In Sassari the focus was on the newsstand as a cultural center and neighborhood shop, open seven days a week. “Many have held up, have computerized and offer new services, such as parcel collection”, explains the Piras distributor. In the interior countries, the sale of newspapers has become marginal. In the resale that he has been running for twenty-three years in Armungia – 400 inhabitants, in the southwest of Sardinia – Gigi Prasciolu now sells cigarettes, household goods and has a book shop and a drinks distributor inside. Sells Sardinian newspapers, few national ones. “Almost all of them are in free fall, except the recipe, gossip and puzzle papers. Nobody takes sports anymore, we read online, ”he says. Hence the thought of taking the day off, Sunday: “From fifty copies I have gone down to fifteen, maximum twenty in the summer”.

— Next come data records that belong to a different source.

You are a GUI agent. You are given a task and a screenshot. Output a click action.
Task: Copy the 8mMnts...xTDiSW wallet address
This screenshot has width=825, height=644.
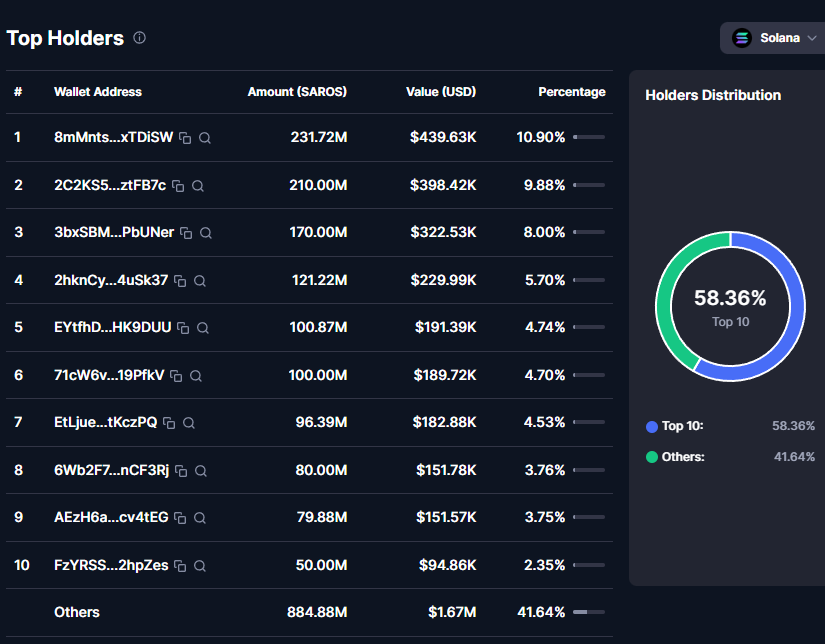point(185,138)
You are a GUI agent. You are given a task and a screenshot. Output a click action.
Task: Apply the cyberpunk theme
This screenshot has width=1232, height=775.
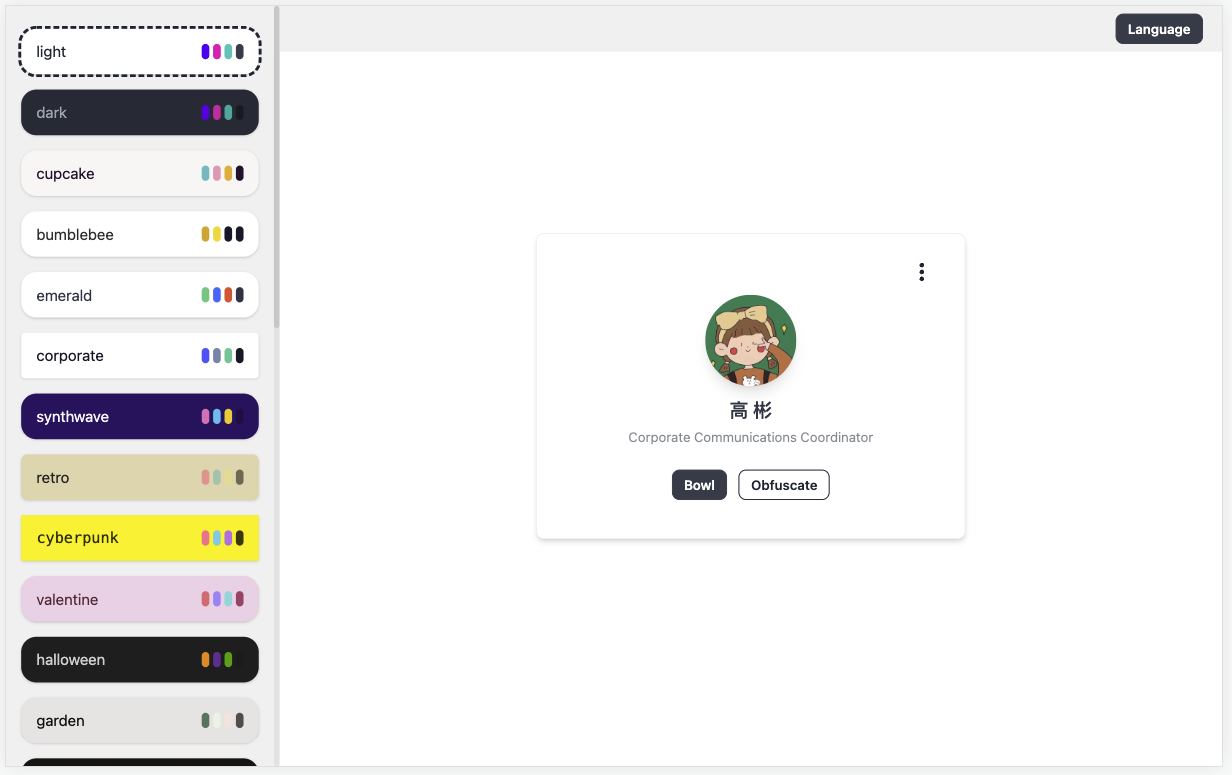click(x=140, y=538)

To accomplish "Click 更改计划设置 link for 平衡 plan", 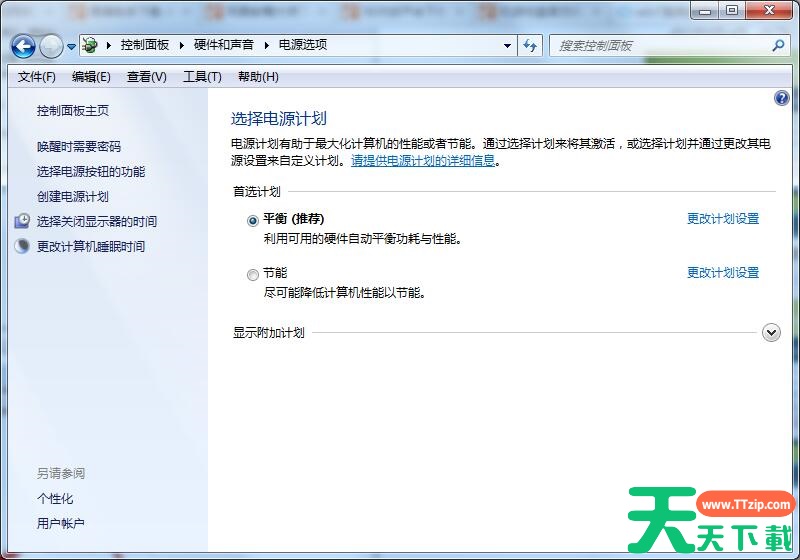I will 722,219.
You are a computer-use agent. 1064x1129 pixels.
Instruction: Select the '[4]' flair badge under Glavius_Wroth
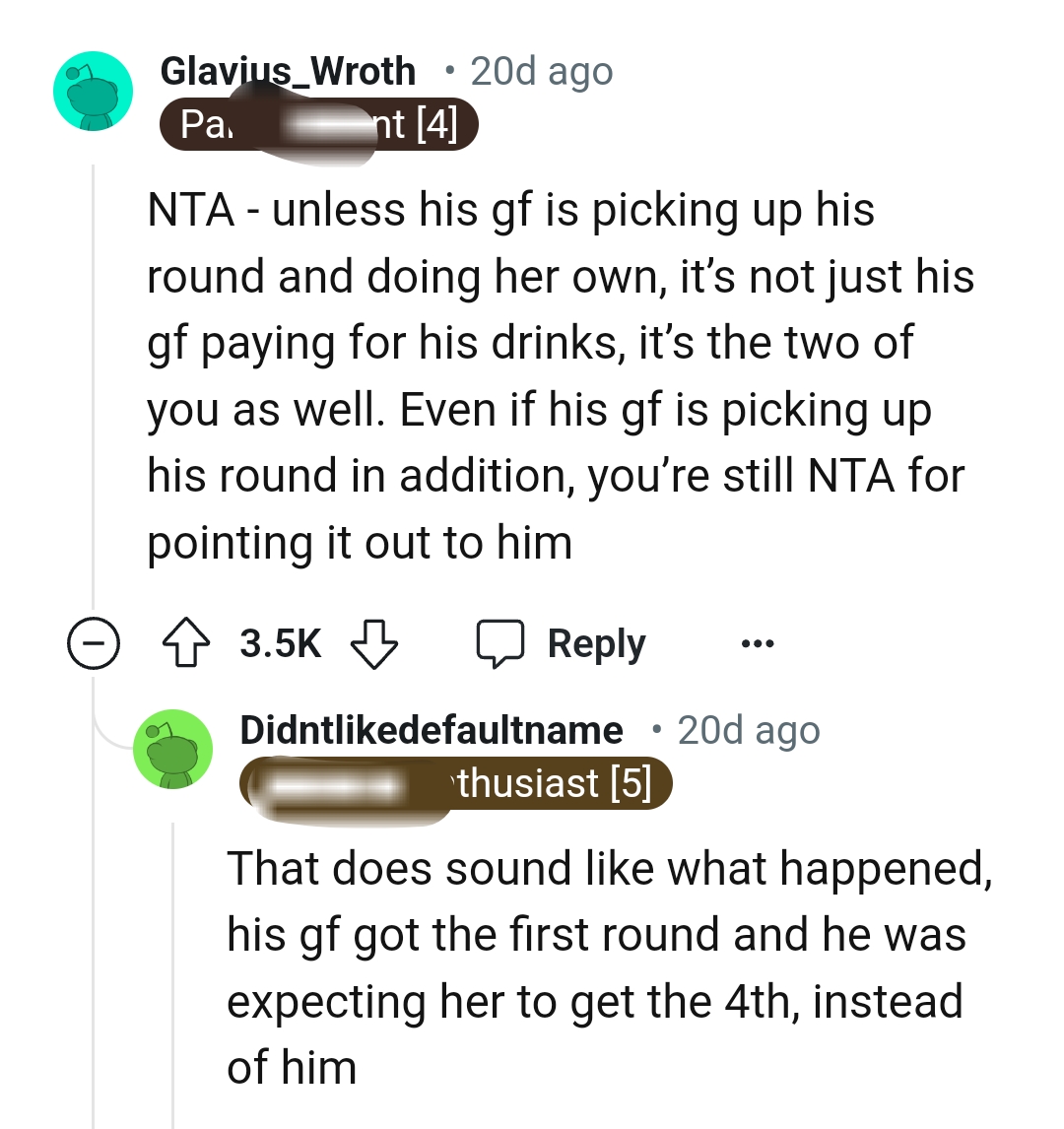(318, 123)
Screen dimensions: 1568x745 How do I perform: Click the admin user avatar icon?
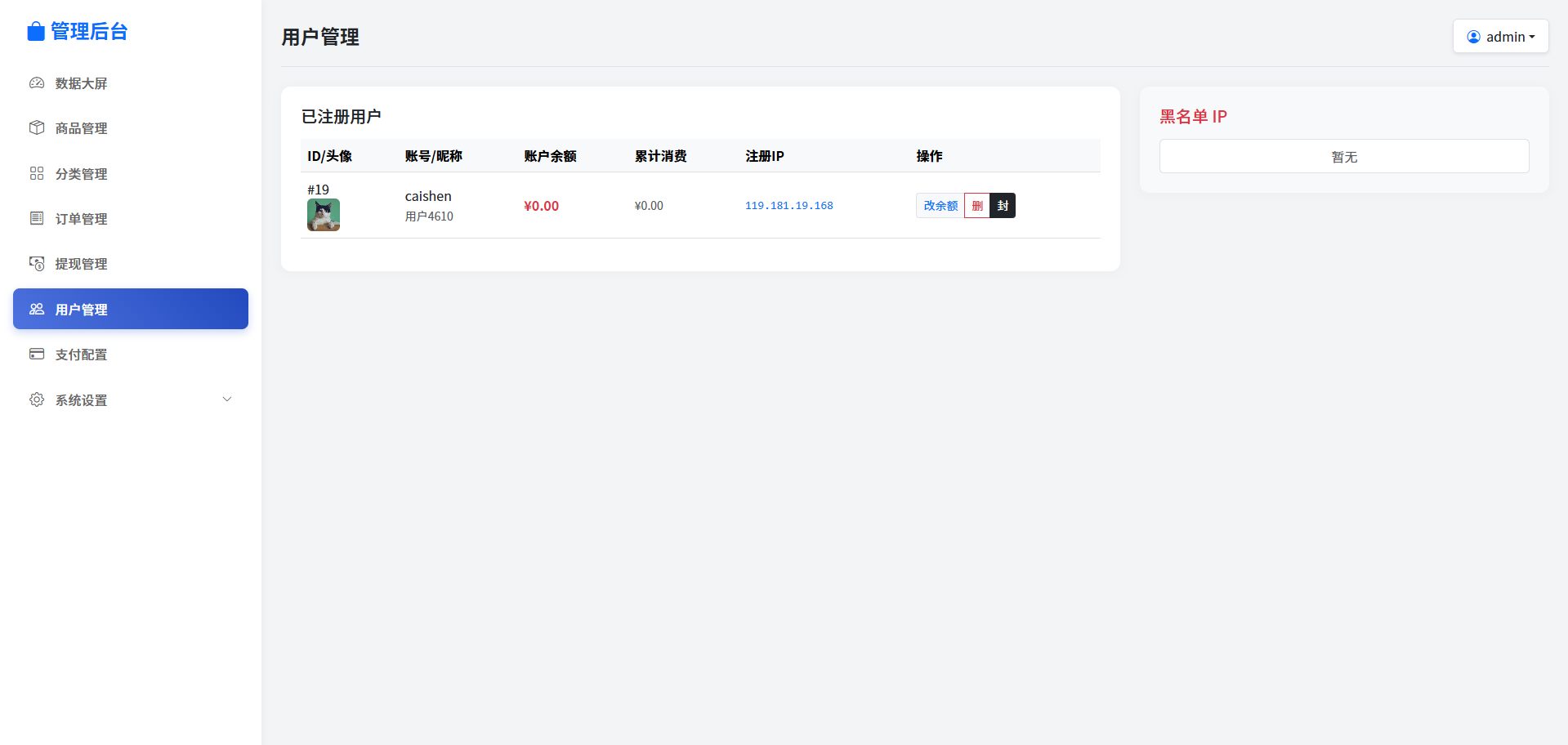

With the war in Ukraine and increases in gas and electricity, the situation is in danger of precipitating. On March 15, 2022, the Italian Federation of Newspaper Publishers (Fieg) launched an alarm on the distribution of newspapers in Italy. The cost of paper has risen by 100 percent and, in addition, there are difficulties in finding the raw material, since in Italy paper for newspapers is not produced but it is mostly imported from Scandinavia.

Some newspapers have reduced circulation and foliation, while protests by hauliers against fuel increases prevented delivery for a few days to newsstands in the Olbia area, in Sardinia, and in the Salerno area. “The distribution of the press constitutes the prerequisite for the exercise of two fundamental constitutional rights: the right to inform and the right to be informed”, wrote Fieg in a note.